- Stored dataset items
:::

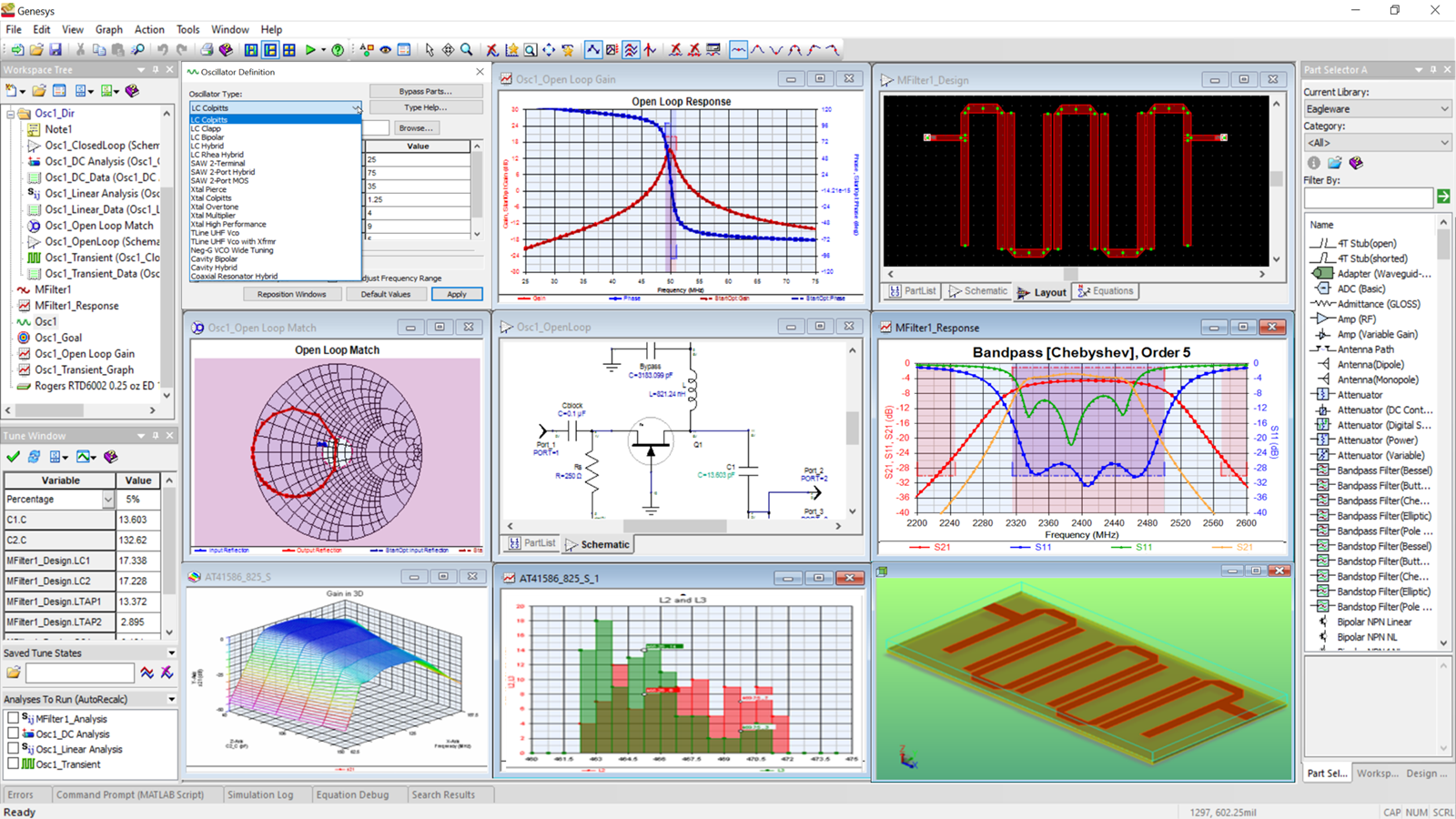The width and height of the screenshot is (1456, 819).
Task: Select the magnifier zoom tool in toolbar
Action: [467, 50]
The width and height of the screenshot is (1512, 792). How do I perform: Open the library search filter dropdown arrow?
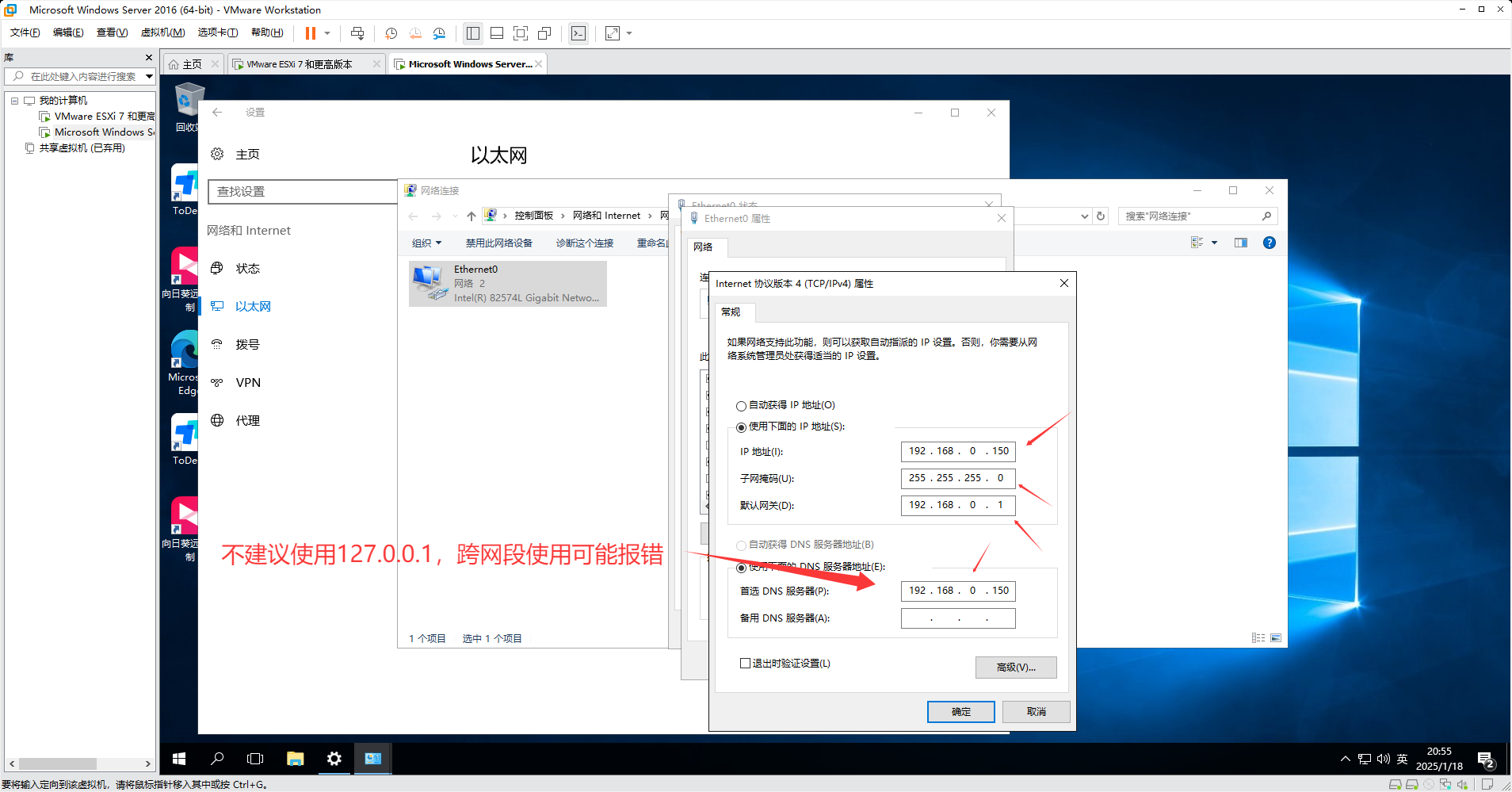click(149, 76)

:::

- INSTRUCTIONS FOR THE TASK
Print the lines from the line with "The width and height of the screenshot is (1512, 792)." to the end of the data above. Include both ends, exclude the pictures, and add nothing else.

- ANSWER SPACE
The width and height of the screenshot is (1512, 792). How do I perform: Open the library search filter dropdown arrow?
click(149, 76)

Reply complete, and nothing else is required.